O padre Oscar Gonzáles Quevedo e sua equipe estudaram o caso do médium mineiro e publicaram o diagnóstico em artigo na Revista de Parapsicologia, editada pelo Centro Latino-Americano de Parapsicologia. Um dos parapsicólogos, o psiquiatra Daulas Vidigal, foi matemático. Chico teria lido, nos 45 anos mais úteis de sua vida, a média de um livro por semana, ou seja, 2.340 títulos no total. De cada autor "psicografado" (foram menos de quinhentos), ele poderia ter estudado cinco livros, o suficiente para captar seu estilo. O próprio Quevedo, autor de A Face Oculta da Mente, defendia uma tese mais "científica": Sua psicografia ocorre por um automatismo do subconsciente, o fidelíssimo gravador que retém tudo quanto se passa conosco. Chico se auto-hipnotiza superficialmente, entregando-se ao subconsciente. Este, por sua vez, faz o lápis correr sobre o papel.
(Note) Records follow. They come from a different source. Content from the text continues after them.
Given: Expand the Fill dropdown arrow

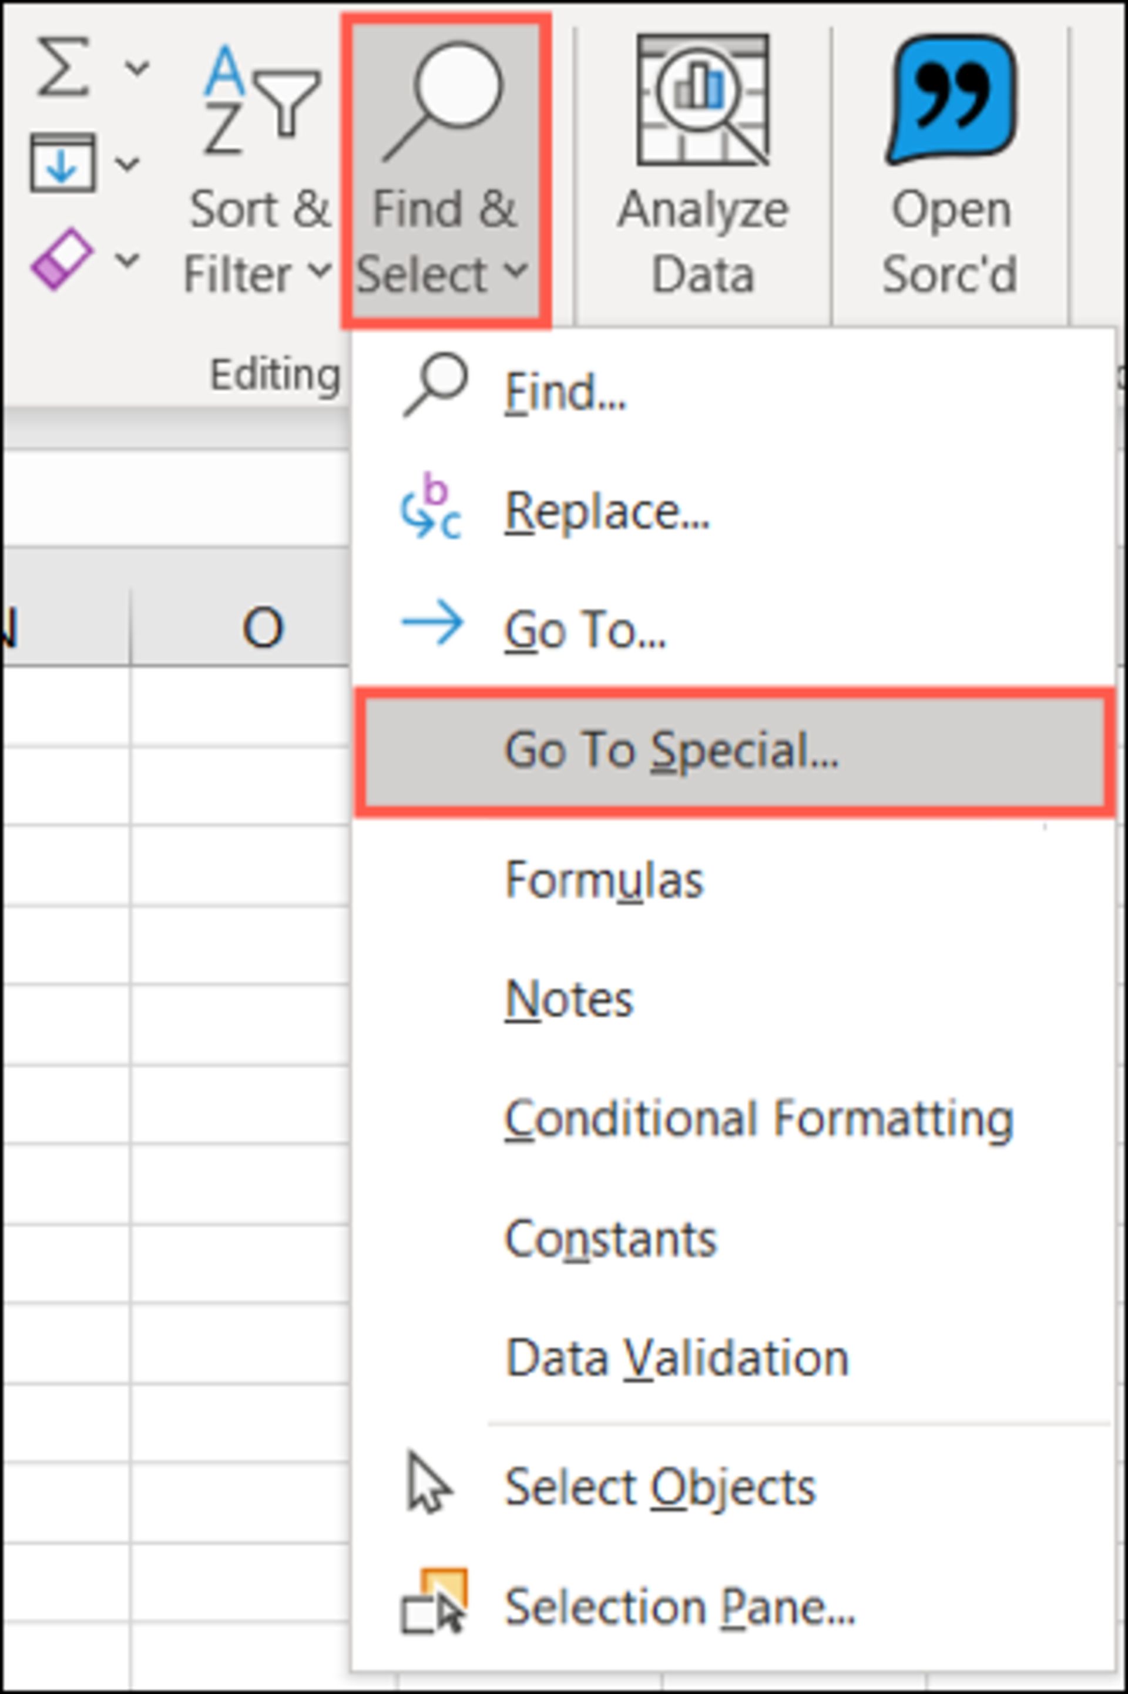Looking at the screenshot, I should (x=127, y=164).
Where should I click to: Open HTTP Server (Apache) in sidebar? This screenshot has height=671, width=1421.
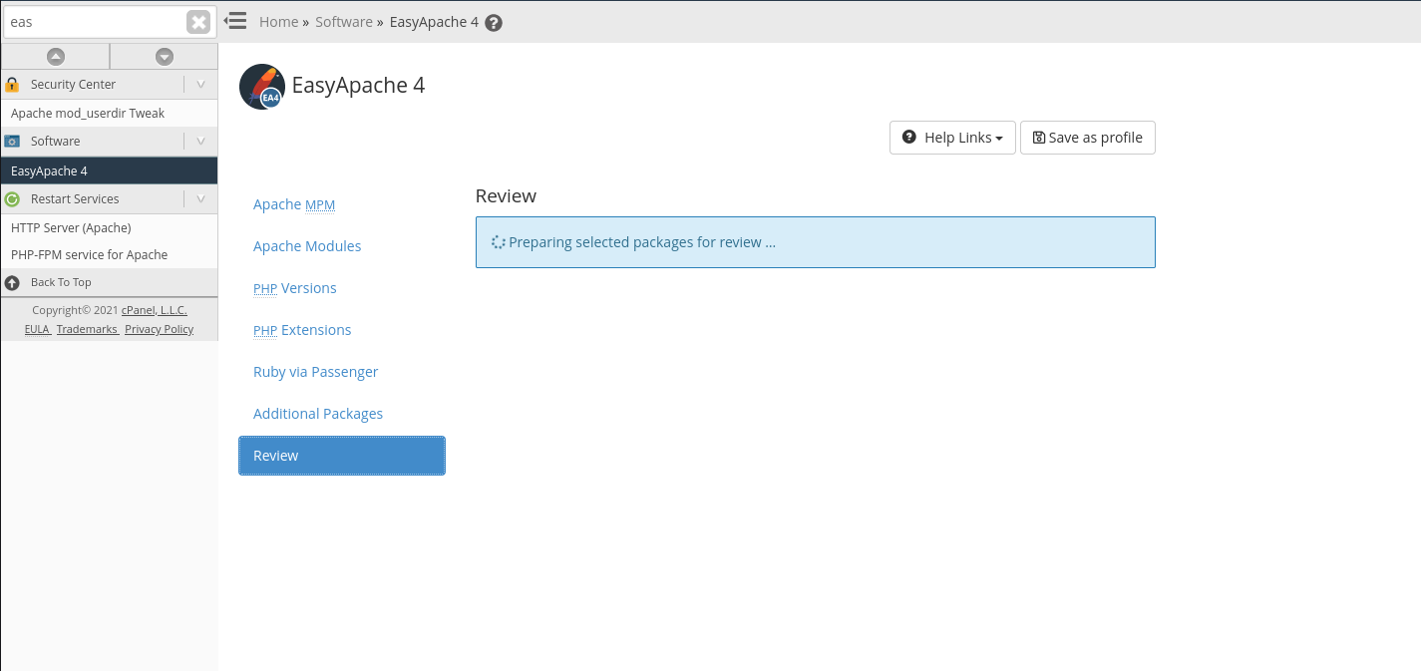[71, 228]
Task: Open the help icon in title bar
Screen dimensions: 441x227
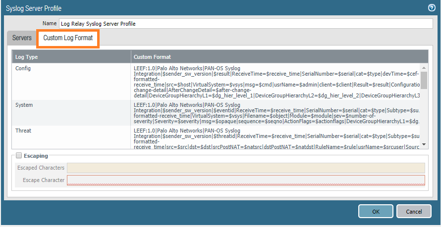Action: [431, 8]
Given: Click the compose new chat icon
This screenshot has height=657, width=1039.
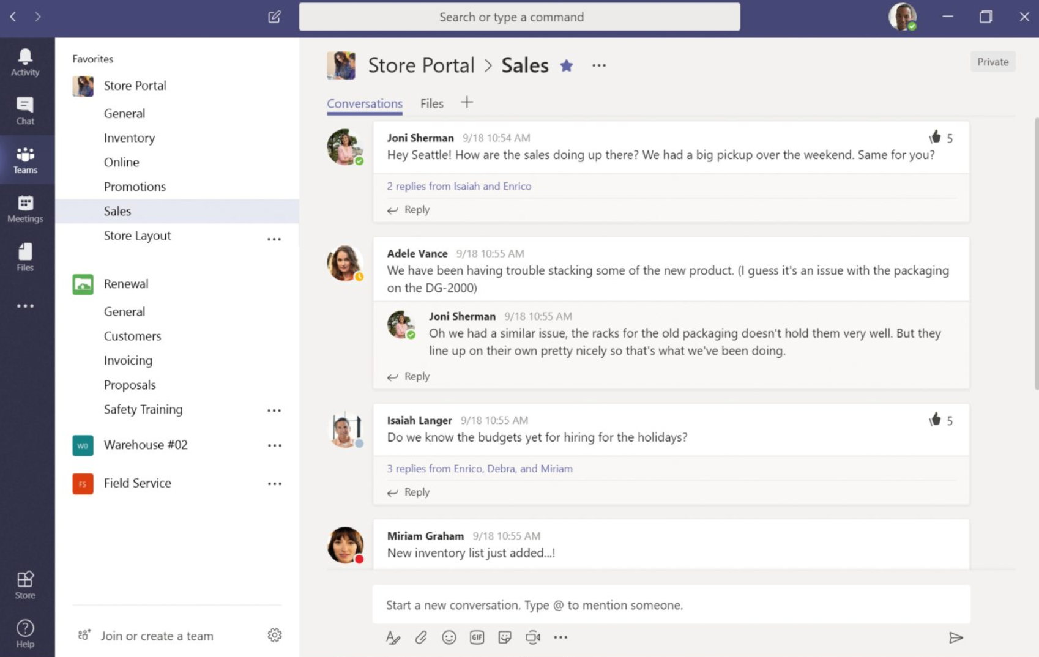Looking at the screenshot, I should pyautogui.click(x=274, y=17).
O padre jesuíta fazia questão de definir a psicografia como obra deste mundo. E exibia uma prova: "Já levamos uma pessoa sugestionável a psicografar Carlos Drummond de Andrade. Na época, o poeta estava bem vivo". Chico Xavier respondia com o silêncio. Alguns espíritas, mais invocados, provocavam. Se Quevedo é tão inteligente assim, se ele leu tanto para chegar a tantas conclusões, por que ele não se auto-hipnotizava e criava um livro bem melhor do que A Face Oculta da Mente?
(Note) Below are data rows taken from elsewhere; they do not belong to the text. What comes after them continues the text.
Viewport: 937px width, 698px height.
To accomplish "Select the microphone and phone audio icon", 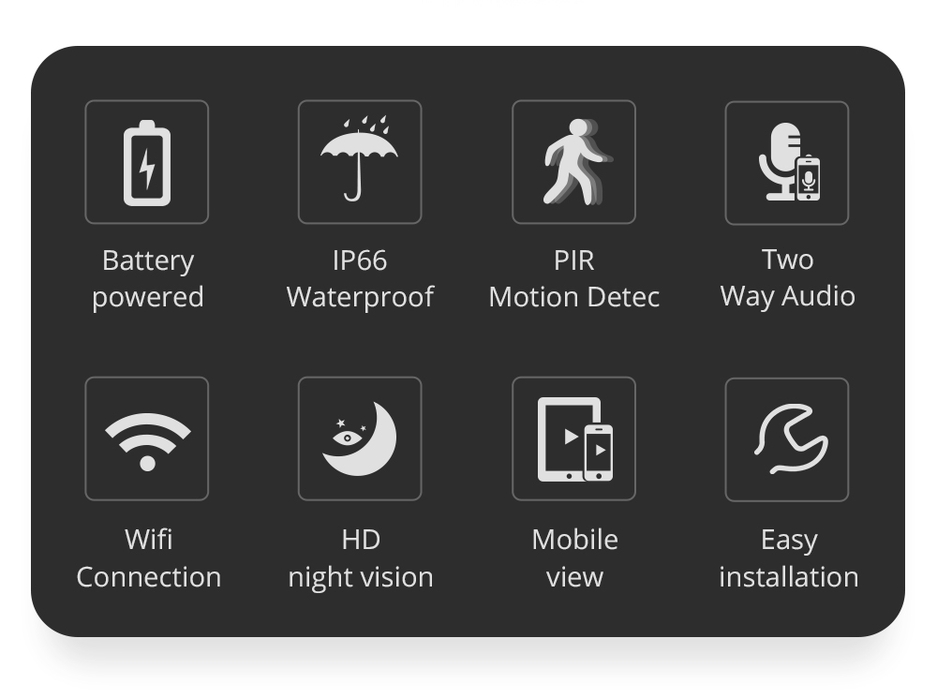I will tap(789, 161).
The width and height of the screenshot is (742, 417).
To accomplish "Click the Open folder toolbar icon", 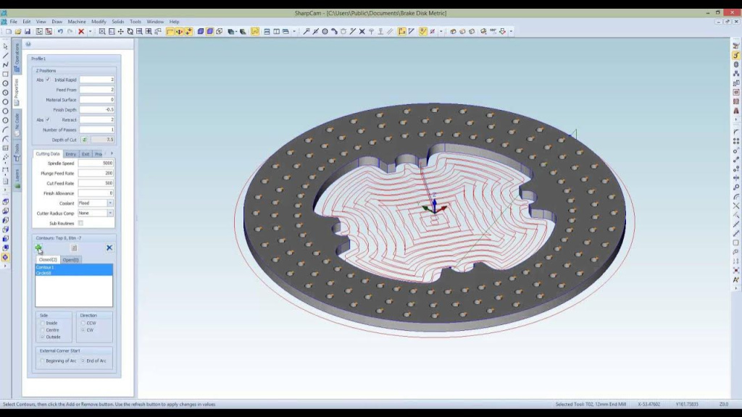I will 18,32.
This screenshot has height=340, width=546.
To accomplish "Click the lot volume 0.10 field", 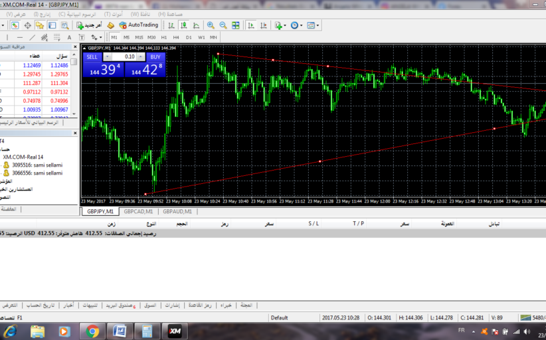I will 126,57.
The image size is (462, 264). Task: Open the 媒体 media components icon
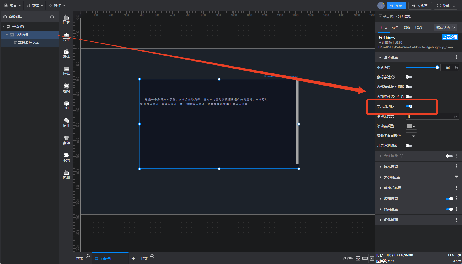(66, 54)
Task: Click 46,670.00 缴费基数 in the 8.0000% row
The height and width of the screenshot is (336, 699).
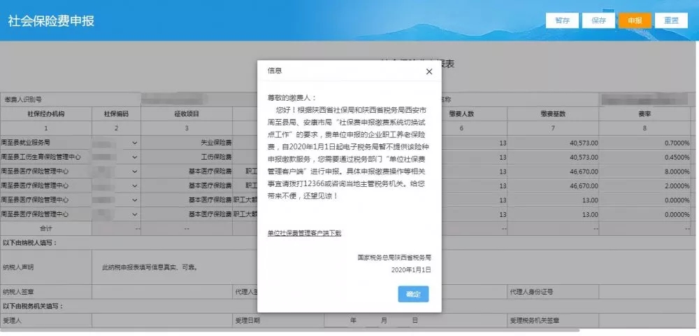Action: point(554,172)
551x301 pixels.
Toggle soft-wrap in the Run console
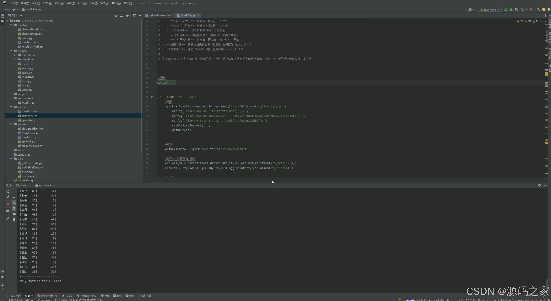(14, 203)
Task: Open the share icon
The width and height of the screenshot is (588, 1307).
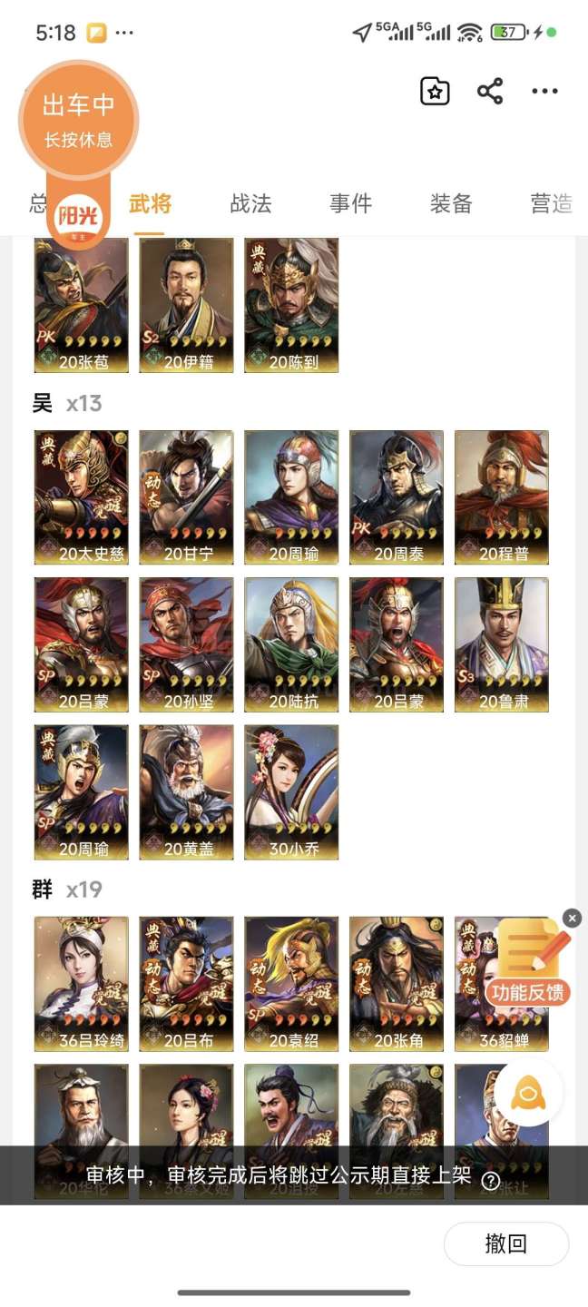Action: tap(490, 91)
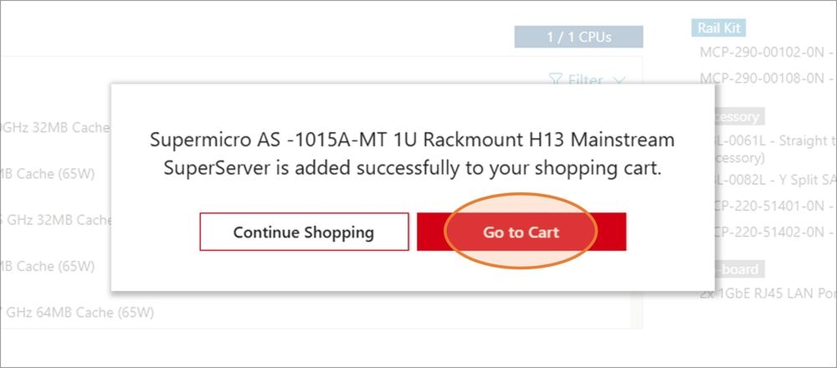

Pouco depois de toda a polêmica, o jornal Gazeta Mercantil publicou uma pesquisa sobre os cinco religiosos mais influentes do Brasil. Chico Xavier apareceu num honroso quarto lugar (com 9,52% dos votos), seguido por Dom Eugênio Sales (9,17%). Nas primeiras posições apareceram dom Paulo Evaristo Arns (13,06%), dom Hélder Câmara (11,49%) e dom Aloísio Lorscheider (11,39%).
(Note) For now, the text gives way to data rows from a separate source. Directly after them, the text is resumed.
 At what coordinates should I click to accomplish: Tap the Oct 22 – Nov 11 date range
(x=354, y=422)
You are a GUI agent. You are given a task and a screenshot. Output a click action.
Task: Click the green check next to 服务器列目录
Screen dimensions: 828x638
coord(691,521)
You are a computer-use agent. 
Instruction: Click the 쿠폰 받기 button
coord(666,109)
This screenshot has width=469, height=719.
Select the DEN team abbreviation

No artigo do jornal, o "líder espírita" era definido como "dono de forte magnetismo pessoal", capaz de arrebanhar adeptos com extrema facilidade. Mais tarde, Chico receberia cartas de apoio de padres. Um dos remetentes foi o padre Milton Santana, já idoso, responsável pelo Centro Social Paroquial Nossa Senhora de Fátima, em Campinas: "Chico, acompanho-o na sua missão de quem se conscientizou que ‘servir é o destino das grandes almas’. Bondade assim só consegue quem está em comunhão com Deus pelo serviço ao outro, ao próximo". Quase vinte anos depois, textos escritos por Chico e assinados por Emmanuel e André Luiz estariam estampados nas contra capas de milhares de cadernos. Impressos pelas Escolas Profissionais Salesianas, dirigidas por padres. Em "Calma", por exemplo, André Luiz pedia: "Se você está a ponto de estourar mentalmente, silencie alguns instantes para pensar..." Os cadernos só não citavam o nome de Francisco Cândido Xavier. Bispos, cardeais e espíritas discutiam e Chico era homenageado. No dia 22 de setembro de 1972, ele foi à Assembleia Legislativa do Rio de Janeiro receber o Título de Cidadão do Estado da Guanabara. Galerias e plenário ficaram superlotados. Entre os convidados, estava o almirante Silvio Heck. O discurso militarista de Chico Xavier ainda rendia dividendos.

O ex-ministro da Marinha, um dos telespectadores atentos do segundo Pinga-Fogo, estava empolgado. Para ele, Chico era uma prova do que Gandhi um dia afirmou: "Se um dia um único homem atingir a mais elevada qualidade de amor, isto será suficiente para neutralizar o ódio de milhões".

Chico Xavier surpreendeu o público com um longo discurso improvisado, repleto de dados históricos precisos e de nomes e sobrenomes das "autoridades presentes", sem recorrer a qualquer texto.

Mais uma vez, ele insistiu na humildade. Disse não ter qualidades para receber "semelhantes honrarias" e se definiu como uma parede arruinada, sobre a qual se pregava um cartaz anunciando os ensinamentos de Jesus. Terminou seu discurso, diante de espectadores como Dulce Passarinho, tia do ministro Jarbas Passarinho, pedindo a "bênção generosa, a bênção imperecível de Deus". 
 


Do livro As vidas de Chico Xavier, de Marcel Souto Maior.